- WHAT IS BEING ASKED
For this exercise, restate the data below with no change at all.

- TASK MATERIAL
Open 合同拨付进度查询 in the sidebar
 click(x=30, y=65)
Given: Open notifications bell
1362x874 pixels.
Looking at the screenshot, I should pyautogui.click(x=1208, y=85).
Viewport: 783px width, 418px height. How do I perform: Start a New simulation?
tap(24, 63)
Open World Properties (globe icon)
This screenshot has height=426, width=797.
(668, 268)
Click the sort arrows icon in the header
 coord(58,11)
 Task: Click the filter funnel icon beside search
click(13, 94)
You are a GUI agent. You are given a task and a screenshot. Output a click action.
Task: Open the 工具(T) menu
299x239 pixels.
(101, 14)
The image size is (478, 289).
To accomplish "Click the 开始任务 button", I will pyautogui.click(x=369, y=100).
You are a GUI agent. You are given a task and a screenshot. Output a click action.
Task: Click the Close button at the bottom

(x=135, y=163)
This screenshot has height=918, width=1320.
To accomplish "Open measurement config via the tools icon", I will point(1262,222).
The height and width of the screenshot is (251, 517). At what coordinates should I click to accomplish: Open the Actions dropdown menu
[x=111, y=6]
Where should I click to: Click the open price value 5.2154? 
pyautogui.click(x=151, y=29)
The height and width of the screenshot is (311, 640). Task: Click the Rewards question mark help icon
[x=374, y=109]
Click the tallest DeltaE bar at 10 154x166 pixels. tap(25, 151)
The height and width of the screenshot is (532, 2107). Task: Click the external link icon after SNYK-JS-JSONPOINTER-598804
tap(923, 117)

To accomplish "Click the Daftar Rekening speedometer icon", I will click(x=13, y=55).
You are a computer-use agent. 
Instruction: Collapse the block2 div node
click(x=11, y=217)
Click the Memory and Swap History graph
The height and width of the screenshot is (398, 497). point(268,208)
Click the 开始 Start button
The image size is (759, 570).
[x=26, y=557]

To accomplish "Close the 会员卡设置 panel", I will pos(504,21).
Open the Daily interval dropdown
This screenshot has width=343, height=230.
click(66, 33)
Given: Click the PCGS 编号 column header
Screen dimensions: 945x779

- SOLUTION
Open 合同拨付进度查询 in the sidebar
 click(x=30, y=65)
Given: Open notifications bell
1362x874 pixels.
Looking at the screenshot, I should pyautogui.click(x=1208, y=85).
Viewport: 783px width, 418px height. How do I perform: Start a New simulation?
tap(24, 63)
Open World Properties (globe icon)
This screenshot has height=426, width=797.
(668, 268)
Click the sort arrows icon in the header
 coord(58,11)
 Task: Click the filter funnel icon beside search
click(13, 94)
You are a GUI agent. You are given a task and a screenshot. Output a click action.
Task: Open the 工具(T) menu
299x239 pixels.
(101, 14)
The image size is (478, 289).
To accomplish "Click the 开始任务 button", I will pyautogui.click(x=369, y=100).
You are a GUI agent. You are given a task and a screenshot. Output a click action.
Task: Click the Close button at the bottom

(x=135, y=163)
This screenshot has height=918, width=1320.
To accomplish "Open measurement config via the tools icon", I will point(1262,222).
The height and width of the screenshot is (251, 517). At what coordinates should I click to accomplish: Open the Actions dropdown menu
[x=111, y=6]
Where should I click to: Click the open price value 5.2154? 
pyautogui.click(x=151, y=29)
The height and width of the screenshot is (311, 640). Task: Click the Rewards question mark help icon
[x=374, y=109]
Click the tallest DeltaE bar at 10 154x166 pixels. tap(25, 151)
The height and width of the screenshot is (532, 2107). Task: Click the external link icon after SNYK-JS-JSONPOINTER-598804
tap(923, 117)

To accomplish "Click the Daftar Rekening speedometer icon", I will click(x=13, y=55).
You are a computer-use agent. 
Instruction: Collapse the block2 div node
click(x=11, y=217)
Click the Memory and Swap History graph
The height and width of the screenshot is (398, 497). point(268,208)
Click the 开始 Start button
The image size is (759, 570).
[x=26, y=557]

To accomplish "Close the 会员卡设置 panel", I will pos(504,21).
Open the Daily interval dropdown
This screenshot has width=343, height=230.
click(66, 33)
Given: Click the PCGS 编号 column header
Screen dimensions: 945x779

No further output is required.